As a council member, I’d also become increasingly aware of the school system’s dysfunction. In this book, I’ve recounted some of what I saw: textbooks that arrived halfway through the school year; construction mishaps; forcing prospective teachers to waste half a day getting fingerprinted. Know, however, that these are just a few selected examples of a mountain of evidence that came to my attention from 100 hearings, 300 school visits, and thousands of parent complaints that came to me as chair of the Education Committee.

Moreover, even at their best, the district schools weren’t innovative or well run, a point made by the late Albert Shanker, who was head of the American Federation of Teachers:

Public education operates like a planned economy, a bureaucratic system in which everybody’s role is spelled out in advance and there are few incentives for innovation and productivity. It’s no surprise that our school system doesn’t improve; it more resembles the communist economy than our market economy.

While I was already convinced that the district schools weren’t in good shape, preparing for the contract hearings was nonetheless an eye-opener for me. Interviewing principals, superintendents, and teachers helped me understand just how impossible it was for them to succeed given the labor contracts, and how job protections created a vicious cycle. Teachers felt they’ve been dealt an impossible hand: their principal was incompetent or their students were already woefully behind or their textbooks hadn’t arrived or all of the above. They didn’t feel they should be held accountable for failing to do the impossible so they understandably wanted job protections. However, since these job protections made success even harder for principals who were already struggling with other aspects of the system’s dysfunctionality to achieve, they too wanted job protections. Nobody wanted to be held accountable in a dysfunctional system, but the system couldn’t be cured of its dysfunction until everyone was held accountable.

Some felt the problem was that the people entering the teaching profession tended to be weak, but I’d seen plenty of idealistic and intelligent teachers on my school visits. The system’s dysfunction, however, took its toll on them. Some became so dispirited or went to a suburban school; others burned out and became mediocre clock punchers; some heroically soldiered on, but even they barely became the teachers they could have been.

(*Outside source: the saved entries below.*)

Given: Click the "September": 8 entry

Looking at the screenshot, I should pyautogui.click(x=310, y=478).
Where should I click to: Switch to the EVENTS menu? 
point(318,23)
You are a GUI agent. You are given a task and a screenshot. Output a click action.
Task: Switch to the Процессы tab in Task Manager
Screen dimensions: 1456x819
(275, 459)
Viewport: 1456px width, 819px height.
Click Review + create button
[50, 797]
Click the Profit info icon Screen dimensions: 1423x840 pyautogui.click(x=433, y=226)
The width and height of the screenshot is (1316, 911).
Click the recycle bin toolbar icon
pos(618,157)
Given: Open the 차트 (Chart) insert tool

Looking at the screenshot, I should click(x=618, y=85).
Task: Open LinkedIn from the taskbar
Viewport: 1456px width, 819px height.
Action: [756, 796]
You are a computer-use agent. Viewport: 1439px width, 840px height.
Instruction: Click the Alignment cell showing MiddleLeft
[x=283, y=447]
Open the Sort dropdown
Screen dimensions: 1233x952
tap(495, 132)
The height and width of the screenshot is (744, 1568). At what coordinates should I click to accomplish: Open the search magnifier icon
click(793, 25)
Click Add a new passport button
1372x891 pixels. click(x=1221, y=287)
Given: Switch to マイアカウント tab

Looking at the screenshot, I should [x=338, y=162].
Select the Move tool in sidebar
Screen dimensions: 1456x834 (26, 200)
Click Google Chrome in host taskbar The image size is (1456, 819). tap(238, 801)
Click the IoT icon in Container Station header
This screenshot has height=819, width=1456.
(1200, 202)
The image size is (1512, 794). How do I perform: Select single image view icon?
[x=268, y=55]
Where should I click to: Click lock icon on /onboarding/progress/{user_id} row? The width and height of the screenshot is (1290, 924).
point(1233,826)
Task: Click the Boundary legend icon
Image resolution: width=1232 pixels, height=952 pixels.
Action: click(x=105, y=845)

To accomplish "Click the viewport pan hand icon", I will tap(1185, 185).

Others claimed the solution was to increase education funds and reduce class size. There are limits, however, to how much we can afford to spend on education, and it’s not clear it would make much of a difference anyway. Take PS 241, which is co-located with one of our schools. In the 2014–2015 school year, it had an average size of just 12.7 students and spent $4,239,478 on one hundred kids, $42,394 per student, but only two of those students passed the reading test that year.

In order to have any chance at fixing this system, I came to believe, we needed to radically change the labor contracts, which in turn required having elected officials who were willing to disagree with the United Federation of Teachers and stand up for children. I hoped to advance that goal by showing that even if you were independent of the United Federation of Teachers, you could survive politically. Obviously, that plan failed and the result was the opposite of what I’d hoped. Elected officials were more afraid of the United Federation of Teachers than ever and would tell Chancellor Klein, “I ain’t gonna get Eva’d.”